Becker N, S M Langentepe‑Kong, A Tokatlian Rodriguez, T Thin Oo, D Reichle, R Lühken, J Schmidt‑Chanasit, P Lüthy, A Puggioli and R Bellini
Parasites & Vectors (2022) 15:9 https://doi.org/10.1007/s42690-021-00649-7
Background
The invasive species Aedes albopictus, commonly known as the Asian tiger mosquito, has undergone extreme range expansion by means of steady introductions as blind passengers in vehicles traveling from the Mediterranean to south-west Germany. The more than 25 established populations in the State of Baden-Württemberg, Palatine and Hesse (south-west Germany) have become a major nuisance and public health threat. Aedes albopictus deserves special attention as a vector of arboviruses, including dengue, chikungunya and Zika viruses. In Germany, Ae. albopictus control programs are implemented by local communities under the auspices of health departments and regulatory offices.
Methods
The control strategy comprised three pillars: (i) community participation (CP) based on the elimination of breeding sites or improved environmental sanitation, using fizzy tablets based on Bacillus thuringiensis israelensis (fizzy Bti tablets; Culinex® Tab plus); (ii) door-to-door (DtD) control by trained staff through the application of high doses of a water-dispersible Bti granular formulation (Vectobac® WG) aimed at achieving a long-lasting killing effect; and (iii) implementation of the sterile insect technique (SIT) to eliminate remaining Ae. albopictus populations. Prior to initiating large-scale city-wide treatments on a routine basis, the efficacy of the three elements was evaluated in laboratory and semi-field trials. Special emphasis was given to the mass release of sterile Ae. albopictus males.
Results
More than 60% of the local residents actively participated in the first pillar (CP) of the large-scale control program. The most effective element of the program was found to be the DtD intervention, including the application of Vectobac® WG (3000 ITU/mg) to potential breeding sites (10 g per rainwater container, maximum of 200 l = maximum of approx. 150,000 ITU/l, and 2.5 g per container < 50 l) with a persistence of at least 3 weeks.
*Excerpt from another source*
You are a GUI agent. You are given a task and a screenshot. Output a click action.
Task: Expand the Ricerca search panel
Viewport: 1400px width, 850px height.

In Ludwigshafen, larval source management resulted in a Container Index for Ae. albopictus of < 1% in 2020 compared to 10.9% in 2019. The mean number of Aedes eggs per ovitrap per 2 weeks was 4.4 in Ludwigshafen, 18.2 in Metzgergrün (Freiburg) (SIT area) and 22.4 in the control area in Gartenstadt (Freiburg). The strong reduction of the Ae. albopictus population by Bti application was followed by weekly releases of 1013 (Ludwigshafen) and 2320 (Freiburg) sterile Ae. albopictus males per hectare from May until October, resulting in a high percentage of sterile eggs. In the trial areas of Ludwigshafen and Frieburg, egg sterility reached 84.7 ± 12.5% and 62.7 ± 25.8%, respectively; in comparison, the natural sterility in the control area was 14.6 ± 7.3%. The field results were in line with data obtained in cage tests under laboratory conditions where sterility rates were 87.5 ± 9.2% after wild females mated with sterile males; in comparison, the sterility of eggs laid by females mated with unirradiated males was only 3.3 ± 2.8%. The overall egg sterility of about 84% in Ludwigshafen indicates that our goal to almost eradicate the Ae. albopictus population could be achieved. The time for inspection and treatment of a single property ranged from 19 to 26 min depending on the experience of the team and costs 6–8 euros per property.
Conclusions
It is shown that an integrated control program based on a strict monitoring scheme can be most effective when it comprises three components, namely CP, DtD intervention that includes long-lasting Bti-larviciding to strongly reduce Ae. albopictus populations and SIT to reduce the remaining Ae. albopictus population to a minimum or even to eradicate it. The combined use of Bti and SIT is the most effective and selective tool against Ae. albopictus, one of the most dangerous mosquito vector species.